> Enunciado de la tarea
Indique cuántas líneas de los ítems contienen la palabra "Toggle". Responda únicamente con el número.

# # # # #

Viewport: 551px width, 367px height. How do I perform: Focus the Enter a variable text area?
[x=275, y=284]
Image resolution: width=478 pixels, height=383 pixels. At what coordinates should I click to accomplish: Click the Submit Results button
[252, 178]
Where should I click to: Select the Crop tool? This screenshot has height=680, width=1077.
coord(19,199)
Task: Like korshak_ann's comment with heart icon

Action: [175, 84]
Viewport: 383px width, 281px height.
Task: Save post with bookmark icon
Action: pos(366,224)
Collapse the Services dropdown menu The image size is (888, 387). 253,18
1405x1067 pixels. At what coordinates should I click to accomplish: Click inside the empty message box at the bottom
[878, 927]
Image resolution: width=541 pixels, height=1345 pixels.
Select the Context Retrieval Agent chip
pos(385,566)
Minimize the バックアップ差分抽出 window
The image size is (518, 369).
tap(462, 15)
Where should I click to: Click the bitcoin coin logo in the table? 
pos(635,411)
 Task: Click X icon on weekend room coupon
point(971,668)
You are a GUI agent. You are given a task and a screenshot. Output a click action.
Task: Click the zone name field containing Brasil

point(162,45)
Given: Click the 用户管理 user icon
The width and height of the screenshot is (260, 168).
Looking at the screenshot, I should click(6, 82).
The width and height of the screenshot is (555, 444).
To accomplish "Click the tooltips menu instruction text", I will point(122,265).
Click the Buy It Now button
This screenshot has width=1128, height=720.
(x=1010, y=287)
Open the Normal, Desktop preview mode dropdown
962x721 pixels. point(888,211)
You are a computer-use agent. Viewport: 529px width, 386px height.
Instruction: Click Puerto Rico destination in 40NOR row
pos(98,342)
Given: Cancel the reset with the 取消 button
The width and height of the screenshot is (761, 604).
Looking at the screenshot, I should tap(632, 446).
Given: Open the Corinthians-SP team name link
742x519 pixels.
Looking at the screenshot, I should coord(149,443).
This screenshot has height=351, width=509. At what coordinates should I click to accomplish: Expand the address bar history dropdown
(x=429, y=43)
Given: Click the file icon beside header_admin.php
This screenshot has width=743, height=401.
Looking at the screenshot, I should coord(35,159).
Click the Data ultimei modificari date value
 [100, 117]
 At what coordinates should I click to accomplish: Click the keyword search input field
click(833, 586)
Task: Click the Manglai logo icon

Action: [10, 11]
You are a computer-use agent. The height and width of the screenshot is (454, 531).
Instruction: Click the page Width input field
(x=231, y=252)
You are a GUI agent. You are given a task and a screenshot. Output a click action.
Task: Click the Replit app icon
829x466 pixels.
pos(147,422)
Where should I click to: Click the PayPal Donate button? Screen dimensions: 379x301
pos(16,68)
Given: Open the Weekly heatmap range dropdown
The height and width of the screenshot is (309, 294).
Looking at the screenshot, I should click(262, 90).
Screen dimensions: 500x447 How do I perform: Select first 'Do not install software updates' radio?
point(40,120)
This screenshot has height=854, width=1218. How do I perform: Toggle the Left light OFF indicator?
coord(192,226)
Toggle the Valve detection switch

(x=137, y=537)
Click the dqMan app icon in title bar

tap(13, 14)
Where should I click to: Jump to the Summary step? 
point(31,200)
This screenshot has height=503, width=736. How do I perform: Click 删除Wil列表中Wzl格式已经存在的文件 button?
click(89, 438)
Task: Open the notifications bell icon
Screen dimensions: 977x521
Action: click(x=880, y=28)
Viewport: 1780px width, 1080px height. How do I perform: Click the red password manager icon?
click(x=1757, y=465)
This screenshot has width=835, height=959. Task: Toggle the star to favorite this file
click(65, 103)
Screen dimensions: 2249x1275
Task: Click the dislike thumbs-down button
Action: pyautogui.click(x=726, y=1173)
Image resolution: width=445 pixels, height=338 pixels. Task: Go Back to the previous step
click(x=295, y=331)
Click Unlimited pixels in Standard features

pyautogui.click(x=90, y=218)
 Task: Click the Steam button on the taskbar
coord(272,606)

# # # # #

> Respuesta del ejercicio
3